Copy out the lines of the records below, unchanged, starting with the line that contains "Task: Open Partner solutions in sidebar" and running through the end of the records, including both of those lines.

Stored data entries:

════

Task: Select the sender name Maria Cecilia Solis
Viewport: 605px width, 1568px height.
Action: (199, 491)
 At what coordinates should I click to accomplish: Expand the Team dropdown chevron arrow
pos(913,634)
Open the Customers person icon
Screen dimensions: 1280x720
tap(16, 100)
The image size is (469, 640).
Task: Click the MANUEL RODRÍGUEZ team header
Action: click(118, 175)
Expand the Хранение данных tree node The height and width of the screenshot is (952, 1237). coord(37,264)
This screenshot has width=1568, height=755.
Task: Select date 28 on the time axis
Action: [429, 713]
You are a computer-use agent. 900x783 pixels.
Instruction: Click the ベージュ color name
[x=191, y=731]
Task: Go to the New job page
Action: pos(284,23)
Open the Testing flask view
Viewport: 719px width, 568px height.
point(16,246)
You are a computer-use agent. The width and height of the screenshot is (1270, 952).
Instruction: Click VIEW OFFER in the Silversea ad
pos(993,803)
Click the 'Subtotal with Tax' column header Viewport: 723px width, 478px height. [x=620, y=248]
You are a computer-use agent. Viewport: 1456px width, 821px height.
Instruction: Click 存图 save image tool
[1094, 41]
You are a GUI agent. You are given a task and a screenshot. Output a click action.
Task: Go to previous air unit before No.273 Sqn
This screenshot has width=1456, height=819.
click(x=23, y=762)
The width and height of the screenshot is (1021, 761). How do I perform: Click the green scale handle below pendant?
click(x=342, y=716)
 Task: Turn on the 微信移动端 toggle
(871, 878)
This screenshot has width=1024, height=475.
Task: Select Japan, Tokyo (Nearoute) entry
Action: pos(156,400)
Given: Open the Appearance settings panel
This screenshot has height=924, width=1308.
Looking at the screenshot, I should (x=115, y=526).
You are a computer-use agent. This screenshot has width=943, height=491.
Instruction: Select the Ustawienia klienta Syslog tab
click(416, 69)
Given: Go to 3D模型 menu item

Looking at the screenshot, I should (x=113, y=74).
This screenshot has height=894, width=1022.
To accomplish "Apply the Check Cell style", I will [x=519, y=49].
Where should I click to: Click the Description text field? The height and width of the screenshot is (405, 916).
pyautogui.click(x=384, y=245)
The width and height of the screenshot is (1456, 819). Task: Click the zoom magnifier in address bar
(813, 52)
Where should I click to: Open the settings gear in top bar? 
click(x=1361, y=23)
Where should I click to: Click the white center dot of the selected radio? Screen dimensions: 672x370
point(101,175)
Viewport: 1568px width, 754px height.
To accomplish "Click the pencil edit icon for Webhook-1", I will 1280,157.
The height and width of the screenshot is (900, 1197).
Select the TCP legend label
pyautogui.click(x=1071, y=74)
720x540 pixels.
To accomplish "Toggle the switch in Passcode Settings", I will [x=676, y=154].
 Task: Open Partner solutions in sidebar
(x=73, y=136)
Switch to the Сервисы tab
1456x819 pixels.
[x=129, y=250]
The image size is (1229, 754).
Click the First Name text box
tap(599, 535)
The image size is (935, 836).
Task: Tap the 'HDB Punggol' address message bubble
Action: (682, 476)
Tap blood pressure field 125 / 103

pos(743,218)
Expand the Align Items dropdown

════

* **Answer to this task**
 Task: Open Partner solutions in sidebar
(x=73, y=136)
Switch to the Сервисы tab
1456x819 pixels.
[x=129, y=250]
The image size is (1229, 754).
Click the First Name text box
tap(599, 535)
The image size is (935, 836).
Task: Tap the 'HDB Punggol' address message bubble
Action: (682, 476)
Tap blood pressure field 125 / 103

pos(743,218)
Expand the Align Items dropdown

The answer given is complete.